:: Directions for this task ::
Every line holding the word "settings" should be copied from the material.

★ ★ ★ ★

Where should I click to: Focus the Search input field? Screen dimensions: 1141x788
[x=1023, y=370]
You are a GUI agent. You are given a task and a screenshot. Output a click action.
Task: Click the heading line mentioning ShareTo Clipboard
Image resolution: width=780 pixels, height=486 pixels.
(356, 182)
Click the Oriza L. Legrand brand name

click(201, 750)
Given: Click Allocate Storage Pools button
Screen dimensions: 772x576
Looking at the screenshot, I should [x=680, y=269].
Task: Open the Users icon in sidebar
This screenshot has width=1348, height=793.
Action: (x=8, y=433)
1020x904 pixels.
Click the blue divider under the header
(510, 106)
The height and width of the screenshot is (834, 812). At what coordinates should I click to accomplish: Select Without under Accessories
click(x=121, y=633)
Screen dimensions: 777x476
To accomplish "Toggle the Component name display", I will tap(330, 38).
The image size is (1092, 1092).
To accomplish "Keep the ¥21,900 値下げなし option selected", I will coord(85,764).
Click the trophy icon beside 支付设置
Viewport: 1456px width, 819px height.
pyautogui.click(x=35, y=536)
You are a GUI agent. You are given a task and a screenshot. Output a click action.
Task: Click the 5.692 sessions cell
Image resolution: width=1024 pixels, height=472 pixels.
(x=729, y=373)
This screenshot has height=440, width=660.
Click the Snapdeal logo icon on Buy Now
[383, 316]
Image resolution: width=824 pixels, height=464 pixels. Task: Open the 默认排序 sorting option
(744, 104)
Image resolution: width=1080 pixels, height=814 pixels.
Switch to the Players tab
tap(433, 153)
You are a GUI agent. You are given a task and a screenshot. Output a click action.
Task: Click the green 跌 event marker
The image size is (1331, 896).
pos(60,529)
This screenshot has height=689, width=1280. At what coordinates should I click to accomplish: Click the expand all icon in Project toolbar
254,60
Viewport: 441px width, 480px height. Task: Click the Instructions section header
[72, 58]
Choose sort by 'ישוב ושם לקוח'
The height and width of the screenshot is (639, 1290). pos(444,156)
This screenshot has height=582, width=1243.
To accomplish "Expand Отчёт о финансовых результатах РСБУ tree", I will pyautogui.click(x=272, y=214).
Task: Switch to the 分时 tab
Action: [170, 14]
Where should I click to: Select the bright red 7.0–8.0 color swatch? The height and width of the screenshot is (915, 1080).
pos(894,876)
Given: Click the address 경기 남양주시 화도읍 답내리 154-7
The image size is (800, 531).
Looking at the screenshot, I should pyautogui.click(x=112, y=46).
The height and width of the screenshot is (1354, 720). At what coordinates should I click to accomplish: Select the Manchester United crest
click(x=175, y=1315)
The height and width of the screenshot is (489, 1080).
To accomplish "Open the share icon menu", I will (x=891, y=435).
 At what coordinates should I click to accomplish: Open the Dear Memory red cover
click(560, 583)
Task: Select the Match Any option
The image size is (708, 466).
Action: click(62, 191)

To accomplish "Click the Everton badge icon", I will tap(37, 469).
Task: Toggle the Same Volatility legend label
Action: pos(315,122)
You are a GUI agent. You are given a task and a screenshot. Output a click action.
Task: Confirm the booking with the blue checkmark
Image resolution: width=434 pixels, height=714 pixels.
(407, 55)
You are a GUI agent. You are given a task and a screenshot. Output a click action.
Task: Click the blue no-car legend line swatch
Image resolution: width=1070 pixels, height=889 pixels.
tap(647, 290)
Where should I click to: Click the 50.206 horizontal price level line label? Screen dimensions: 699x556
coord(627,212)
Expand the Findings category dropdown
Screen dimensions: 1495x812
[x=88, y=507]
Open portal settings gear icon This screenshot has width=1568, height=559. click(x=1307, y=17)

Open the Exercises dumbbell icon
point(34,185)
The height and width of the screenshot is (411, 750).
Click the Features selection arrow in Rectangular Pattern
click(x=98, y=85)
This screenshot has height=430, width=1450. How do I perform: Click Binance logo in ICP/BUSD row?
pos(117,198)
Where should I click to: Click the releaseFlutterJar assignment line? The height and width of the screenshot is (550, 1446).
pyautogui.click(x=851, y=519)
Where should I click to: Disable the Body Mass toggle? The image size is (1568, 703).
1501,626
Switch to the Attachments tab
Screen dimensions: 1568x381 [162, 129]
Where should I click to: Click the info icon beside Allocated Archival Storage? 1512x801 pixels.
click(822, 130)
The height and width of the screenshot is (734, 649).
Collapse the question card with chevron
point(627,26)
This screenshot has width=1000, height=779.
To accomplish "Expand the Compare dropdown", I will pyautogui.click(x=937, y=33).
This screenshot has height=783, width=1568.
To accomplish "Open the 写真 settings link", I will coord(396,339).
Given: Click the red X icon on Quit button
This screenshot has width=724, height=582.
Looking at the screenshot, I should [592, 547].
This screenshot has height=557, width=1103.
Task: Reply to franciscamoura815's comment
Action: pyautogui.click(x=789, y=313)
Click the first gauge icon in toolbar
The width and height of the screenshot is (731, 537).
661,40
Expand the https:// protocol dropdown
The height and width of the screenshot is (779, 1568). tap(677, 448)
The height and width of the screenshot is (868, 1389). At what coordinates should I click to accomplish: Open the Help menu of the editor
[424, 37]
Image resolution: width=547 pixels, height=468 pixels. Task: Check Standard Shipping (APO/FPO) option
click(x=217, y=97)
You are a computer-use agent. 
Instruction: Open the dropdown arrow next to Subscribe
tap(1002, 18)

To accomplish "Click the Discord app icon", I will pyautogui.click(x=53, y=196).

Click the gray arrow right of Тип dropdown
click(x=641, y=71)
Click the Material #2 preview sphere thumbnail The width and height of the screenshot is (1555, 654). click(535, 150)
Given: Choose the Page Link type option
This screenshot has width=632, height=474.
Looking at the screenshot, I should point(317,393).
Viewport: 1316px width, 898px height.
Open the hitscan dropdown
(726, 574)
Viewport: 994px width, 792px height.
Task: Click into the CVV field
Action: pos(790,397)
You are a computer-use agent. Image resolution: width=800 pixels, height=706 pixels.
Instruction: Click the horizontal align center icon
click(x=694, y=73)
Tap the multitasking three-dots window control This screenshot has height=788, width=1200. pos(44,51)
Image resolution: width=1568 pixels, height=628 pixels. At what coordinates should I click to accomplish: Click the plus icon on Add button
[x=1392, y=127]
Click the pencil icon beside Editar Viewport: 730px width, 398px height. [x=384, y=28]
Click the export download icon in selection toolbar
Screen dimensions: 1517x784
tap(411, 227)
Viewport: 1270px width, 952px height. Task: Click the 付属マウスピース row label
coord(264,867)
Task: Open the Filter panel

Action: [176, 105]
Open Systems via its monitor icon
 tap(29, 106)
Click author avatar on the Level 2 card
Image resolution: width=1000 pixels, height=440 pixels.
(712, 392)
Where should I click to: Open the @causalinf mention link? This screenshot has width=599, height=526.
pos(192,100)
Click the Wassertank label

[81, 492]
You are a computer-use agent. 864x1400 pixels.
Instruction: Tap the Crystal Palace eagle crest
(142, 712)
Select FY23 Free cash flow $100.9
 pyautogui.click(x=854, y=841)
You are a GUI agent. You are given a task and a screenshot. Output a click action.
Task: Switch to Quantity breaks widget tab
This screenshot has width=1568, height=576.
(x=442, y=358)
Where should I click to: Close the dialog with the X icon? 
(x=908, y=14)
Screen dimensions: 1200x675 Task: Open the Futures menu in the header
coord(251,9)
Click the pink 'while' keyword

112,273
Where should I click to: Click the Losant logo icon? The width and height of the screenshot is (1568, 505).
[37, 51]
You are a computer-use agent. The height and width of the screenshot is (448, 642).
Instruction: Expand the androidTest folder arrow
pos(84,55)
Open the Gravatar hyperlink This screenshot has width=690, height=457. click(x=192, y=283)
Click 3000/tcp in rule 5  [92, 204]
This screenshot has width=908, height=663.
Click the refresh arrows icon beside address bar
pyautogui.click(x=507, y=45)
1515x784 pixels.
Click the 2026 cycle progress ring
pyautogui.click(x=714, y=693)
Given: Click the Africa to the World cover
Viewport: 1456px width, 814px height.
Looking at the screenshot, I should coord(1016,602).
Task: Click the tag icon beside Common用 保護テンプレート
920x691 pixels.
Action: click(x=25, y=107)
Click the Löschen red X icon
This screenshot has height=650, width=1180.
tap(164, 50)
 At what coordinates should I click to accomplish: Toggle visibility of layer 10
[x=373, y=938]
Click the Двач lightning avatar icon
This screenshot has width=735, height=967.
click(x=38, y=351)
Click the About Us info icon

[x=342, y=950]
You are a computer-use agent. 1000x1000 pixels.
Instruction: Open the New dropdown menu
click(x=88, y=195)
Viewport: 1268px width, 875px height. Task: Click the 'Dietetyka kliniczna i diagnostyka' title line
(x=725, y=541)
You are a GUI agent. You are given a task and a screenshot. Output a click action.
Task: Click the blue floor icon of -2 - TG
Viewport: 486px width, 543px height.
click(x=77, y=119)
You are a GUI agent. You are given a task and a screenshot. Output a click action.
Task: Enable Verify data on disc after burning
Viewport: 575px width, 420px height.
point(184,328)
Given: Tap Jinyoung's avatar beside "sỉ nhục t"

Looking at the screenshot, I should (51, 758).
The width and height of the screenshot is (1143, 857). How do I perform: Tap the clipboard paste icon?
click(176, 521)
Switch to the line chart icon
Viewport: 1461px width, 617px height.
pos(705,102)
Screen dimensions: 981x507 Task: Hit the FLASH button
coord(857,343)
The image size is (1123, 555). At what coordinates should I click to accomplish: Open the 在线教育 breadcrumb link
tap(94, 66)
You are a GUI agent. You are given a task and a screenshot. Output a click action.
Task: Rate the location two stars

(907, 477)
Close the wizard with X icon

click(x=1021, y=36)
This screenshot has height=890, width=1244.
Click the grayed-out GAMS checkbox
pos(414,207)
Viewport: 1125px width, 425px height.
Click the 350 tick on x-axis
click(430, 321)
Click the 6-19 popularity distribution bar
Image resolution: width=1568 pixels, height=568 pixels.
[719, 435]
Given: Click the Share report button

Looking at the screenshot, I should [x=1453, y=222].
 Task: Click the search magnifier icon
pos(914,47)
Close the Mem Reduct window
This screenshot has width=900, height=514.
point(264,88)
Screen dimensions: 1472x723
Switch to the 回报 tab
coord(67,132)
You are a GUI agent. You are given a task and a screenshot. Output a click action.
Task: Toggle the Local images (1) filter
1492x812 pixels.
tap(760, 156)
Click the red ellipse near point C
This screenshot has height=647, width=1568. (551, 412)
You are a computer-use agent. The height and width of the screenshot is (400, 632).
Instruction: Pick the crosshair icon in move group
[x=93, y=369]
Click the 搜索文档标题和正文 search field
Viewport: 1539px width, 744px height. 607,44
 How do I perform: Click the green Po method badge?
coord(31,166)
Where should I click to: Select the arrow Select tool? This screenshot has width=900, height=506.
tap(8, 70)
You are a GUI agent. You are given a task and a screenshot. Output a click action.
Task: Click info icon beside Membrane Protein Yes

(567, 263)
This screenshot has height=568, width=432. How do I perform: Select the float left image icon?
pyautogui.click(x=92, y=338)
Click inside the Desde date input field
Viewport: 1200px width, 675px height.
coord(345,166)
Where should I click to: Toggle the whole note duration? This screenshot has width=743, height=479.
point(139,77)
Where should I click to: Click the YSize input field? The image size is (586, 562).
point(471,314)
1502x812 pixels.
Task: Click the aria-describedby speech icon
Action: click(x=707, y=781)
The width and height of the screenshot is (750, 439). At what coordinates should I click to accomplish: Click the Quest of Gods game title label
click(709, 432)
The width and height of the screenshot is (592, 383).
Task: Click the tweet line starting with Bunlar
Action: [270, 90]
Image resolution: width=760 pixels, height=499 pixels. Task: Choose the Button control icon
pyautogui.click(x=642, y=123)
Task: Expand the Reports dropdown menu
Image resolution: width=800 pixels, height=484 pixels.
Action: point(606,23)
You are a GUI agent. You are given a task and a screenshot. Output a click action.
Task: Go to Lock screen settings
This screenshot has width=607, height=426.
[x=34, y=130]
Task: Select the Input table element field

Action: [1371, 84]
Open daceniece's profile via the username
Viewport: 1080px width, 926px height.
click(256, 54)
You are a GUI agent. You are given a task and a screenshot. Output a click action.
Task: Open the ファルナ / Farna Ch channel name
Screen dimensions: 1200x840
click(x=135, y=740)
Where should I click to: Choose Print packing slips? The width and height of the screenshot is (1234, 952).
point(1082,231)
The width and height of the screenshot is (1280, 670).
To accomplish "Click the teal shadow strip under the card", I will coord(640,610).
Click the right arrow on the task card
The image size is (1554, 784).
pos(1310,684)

★ ★ ★ ★

:: Your response ::
Open portal settings gear icon This screenshot has width=1568, height=559. click(x=1307, y=17)
To accomplish "Open the 写真 settings link", I will coord(396,339).
Task: Go to Lock screen settings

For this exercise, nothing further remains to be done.